The king’s set consists of a crown, a pair of ear pendants, a pectoral, a chest-cross chain, and arm and wristbands. The queen’s set includes a hair cover, a pectoral, an armlet and a chest-cross chain.
“This [donation] is extraordinary,” Museum Director Hab Touch said Friday as he was getting the three-dimensional display case ready. “These outstanding pieces,” he said, “are very important in terms of historical value and the identity of Cambodia.”
“I hope that others will consider returning such important pieces to Cambodia,” he added.
The sets are believed to date from the 12th or 13th centuries because similar ornaments can be seen on royal figures sculpted on the walls of the Bayon and other Angkorian temples of that era, which may put them from the reign of King Jayavarman VII, Hab Touch said.
So far, the museum’s gold artifacts have been limited to Buddhist images on gold leaves, he said.
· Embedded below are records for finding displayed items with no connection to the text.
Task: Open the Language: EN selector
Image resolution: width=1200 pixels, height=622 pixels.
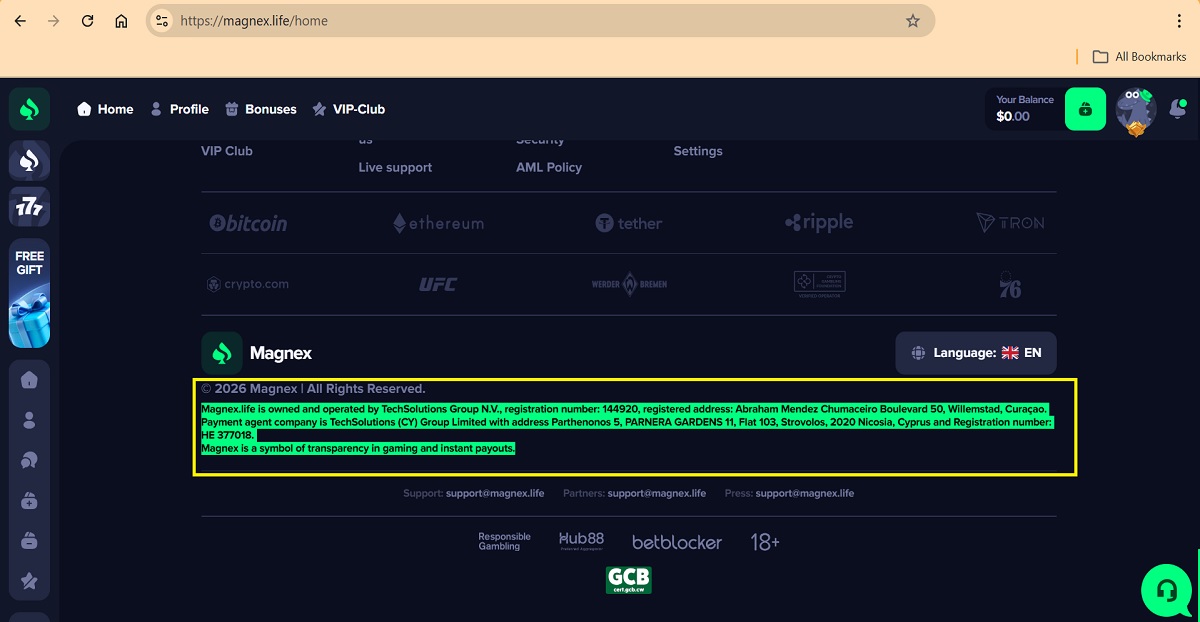Action: point(975,353)
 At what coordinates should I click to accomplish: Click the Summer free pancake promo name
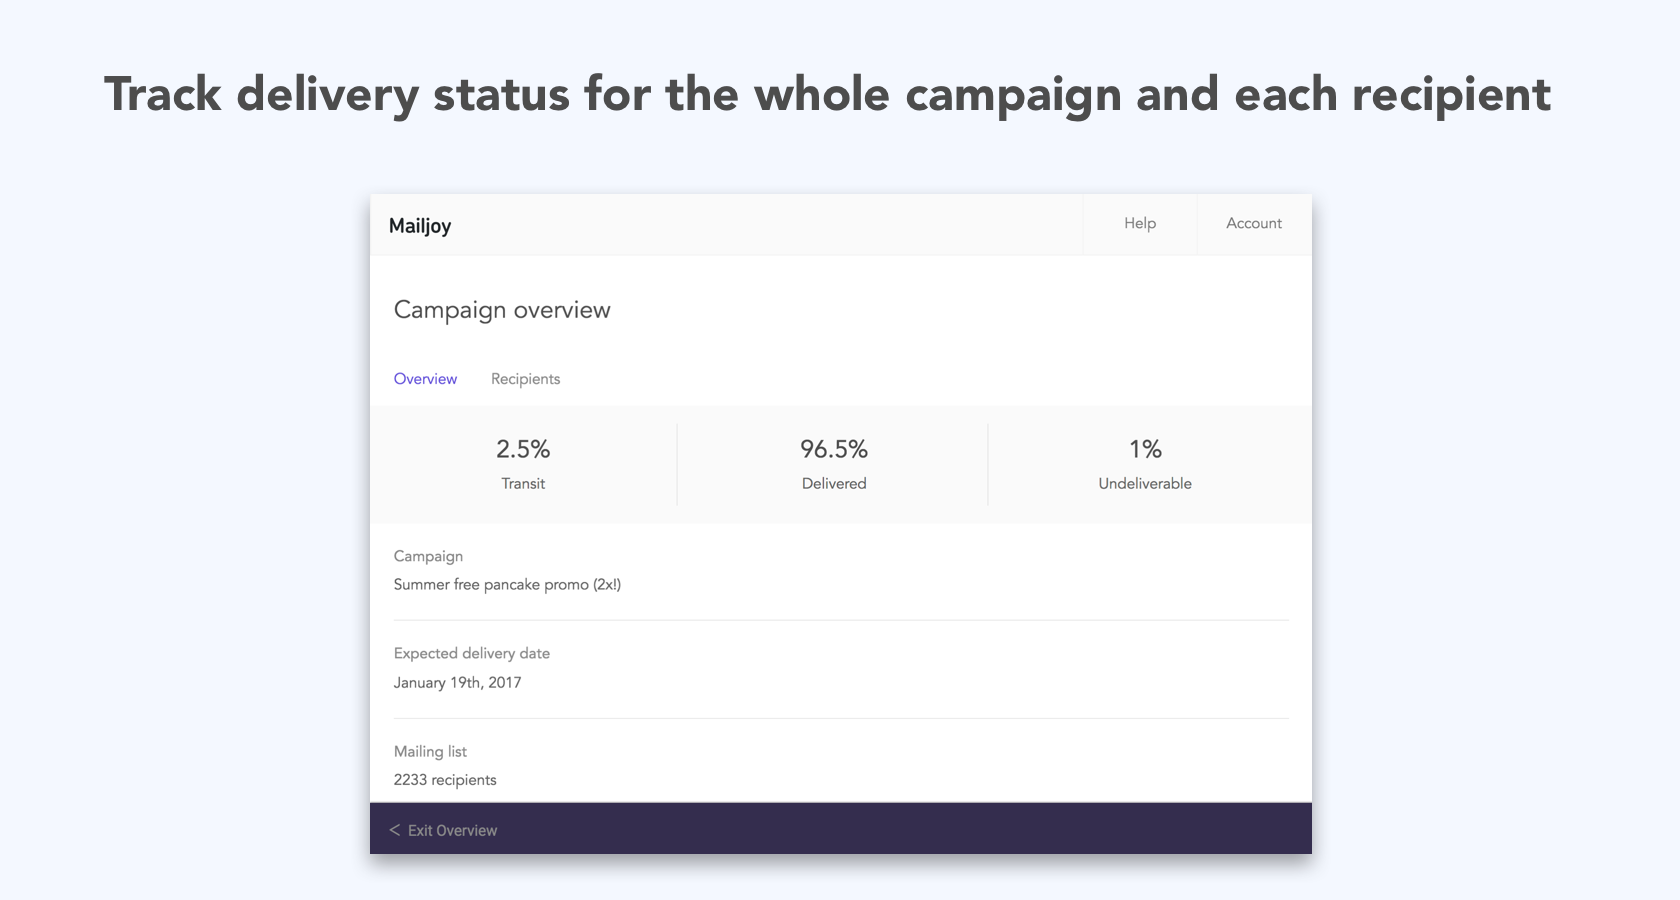(507, 585)
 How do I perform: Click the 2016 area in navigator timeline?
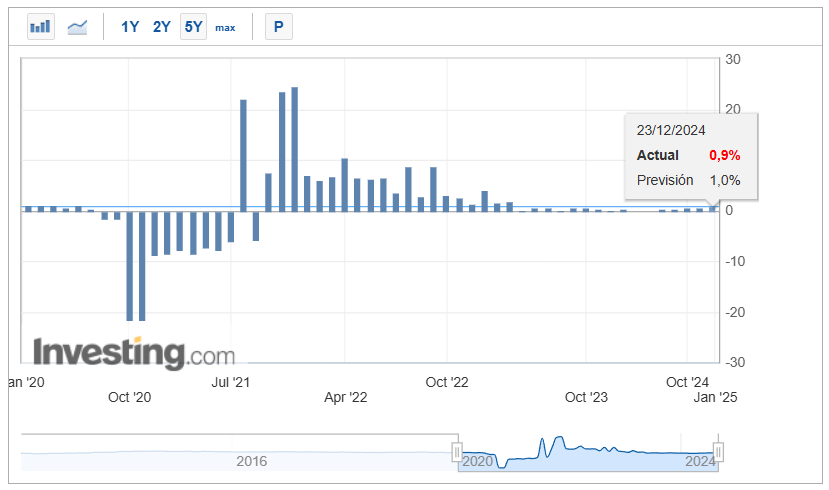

Prior to the 1970s, its collection had included artifacts of gold and precious stones, which seemed to have disappeared during that decade of turmoil, Hab Touch said.
As a result, he said, few Cambodians have ever seen pre-Angkorian or Angkorian gold objects.
While researching the book “Khmer Gold, Gifts for the Gods” released last week, Latchford, who co-authored the book with researcher Emma Bunker, discovered that most of the very few pieces of Angkorian gold in existence are in private collections.
Many of those pieces, including the two sets he donated to the museum, were found 20 to 30 years ago by farmers plowing fields or people using metal detectors, he said.
“Generally, Khmer gold is found, not buried in the ground by itself, but intentionally wrapped and put in a container,” Latchford said. “The Khmers did not bury jewelry with their dead. I think the concept is that, as with the bronzes, gold was put away because it was special and expensive.”
In times of war and conflict, they would carefully bury the gold objects in the hope of recovering them when peace would return, he said.